2005年2月27日日曜日

地図と美意識

「地図は世界観」(Jimitsu)と桂英史のメディア観をリンクさせてみたい。桂はメルプロジェクトのシンポジウム(2005.2.19)で次のような趣旨の話を語っていた。



自分のメディア論は原理主義的で、「技術」「市場」「美意識」の3つを抜きにしてメディアを語ることは退屈である。
ここでいう「技術」はハイテクのみならず、日常生活にまつわるローテクを含む。「市場」は「交換」つまり、ひと、ものの流通。美意識は日常的なエートスに包括される概念である。
メディアリテラシーに倫理をもちこまないとするスタンスには組みしない。メディアリテラシーは倫理的であるべきだ。



桂のなかば挑発的な発言から、話題が美意識、倫理へと深入りして丁々発止のやりとりに発展するかと思いきや、なんとなく議論が収束してしまって個人的には残念。
しかし、「技術」「市場」「美意識」はインパクトがあった。
この3つのキーワード「技術」「市場」「美意識」を「世界観」と置き換えて地図というメディアにアプローチするのも面白そうだ。



例えば「美意識」。都市づくりのグランドデザインとしての地図を比較してみるとどうだろう。エッフェル塔を中心に放射線状に広がるパリ。同心円状に広がるかつての未来都市ブラジリア。天円地方の考えにもとずいて天に円、地に方形の補助線をひく中国はことのほか、正方のグリッドを愛した。そのイミテーションとしての京都。中世ヨーロッパのTO図はキリスト教の世界観を表すためで実用性はないが、よく見ると自然の部分(大地)はフリーハンドの曲線だが、人為の部分(建物)は幾何学的な直線、曲線を使っている。 グリッド志向がある一方で、イスラムの細密画のようなめくるめく有機体志向の美意識もある。

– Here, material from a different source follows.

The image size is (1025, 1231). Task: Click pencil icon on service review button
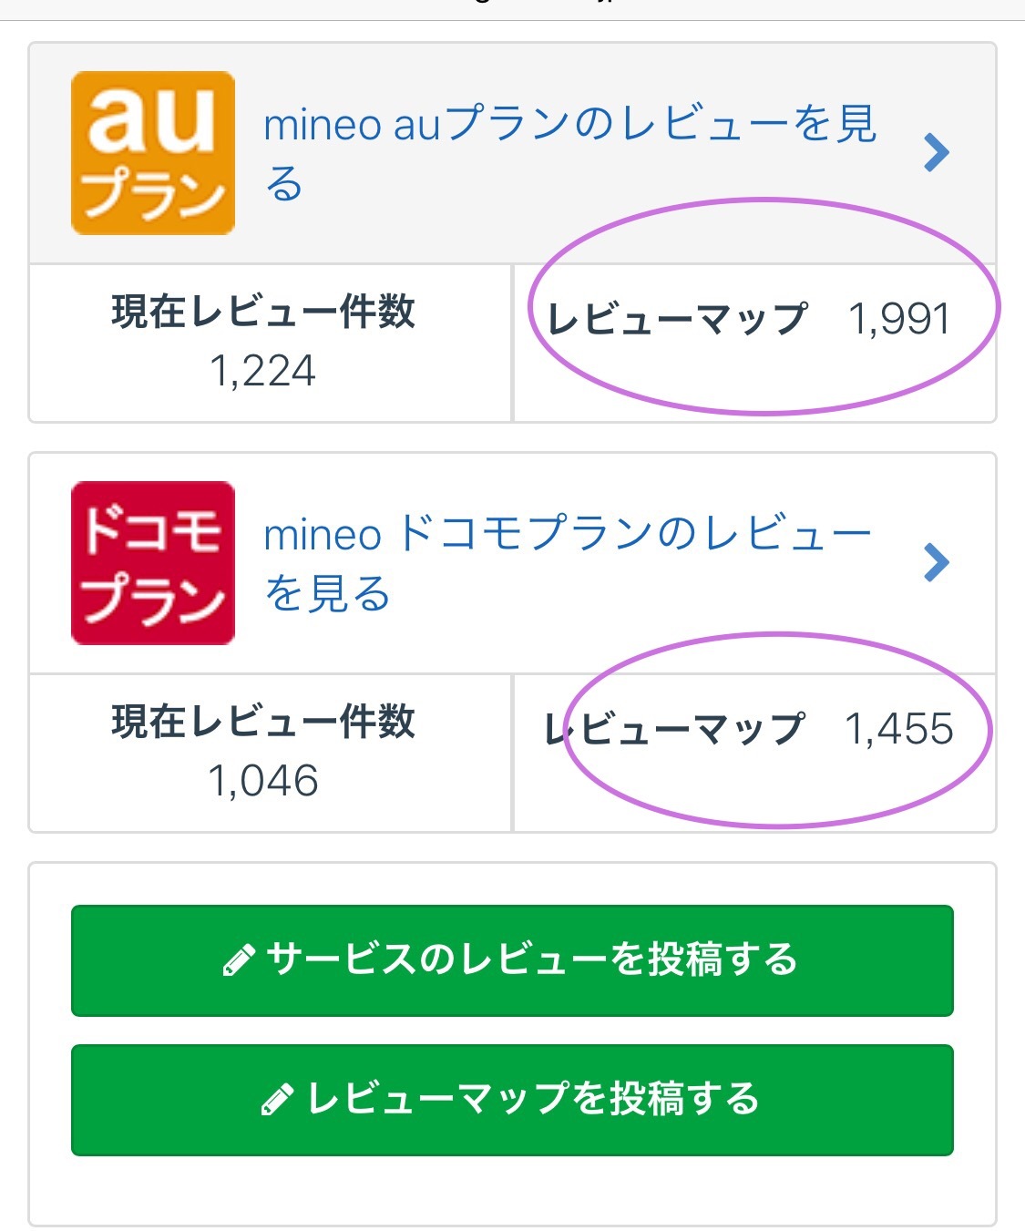point(239,961)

かつて、ニュージーランドのとある街角ですごく面白い経験をしたことがある。通りの名前は忘れたが、地図に描いてある通りをバイクで進んでいたら、突然の断崖絶壁に出くわした。「そんな馬鹿な?」地図が違うのか、自分の見方が違うのか?土地のひとに尋ねて答えがわかった。



その通りは崖の遥か下でそのまま続いていた。19世紀大英帝国でデザインした都市計画をそのまま南半球の未知の地にあてはめたのでこんなことになったのだ。現地の地形、利便性よりもグラウンドデザインの方が優先していたのである!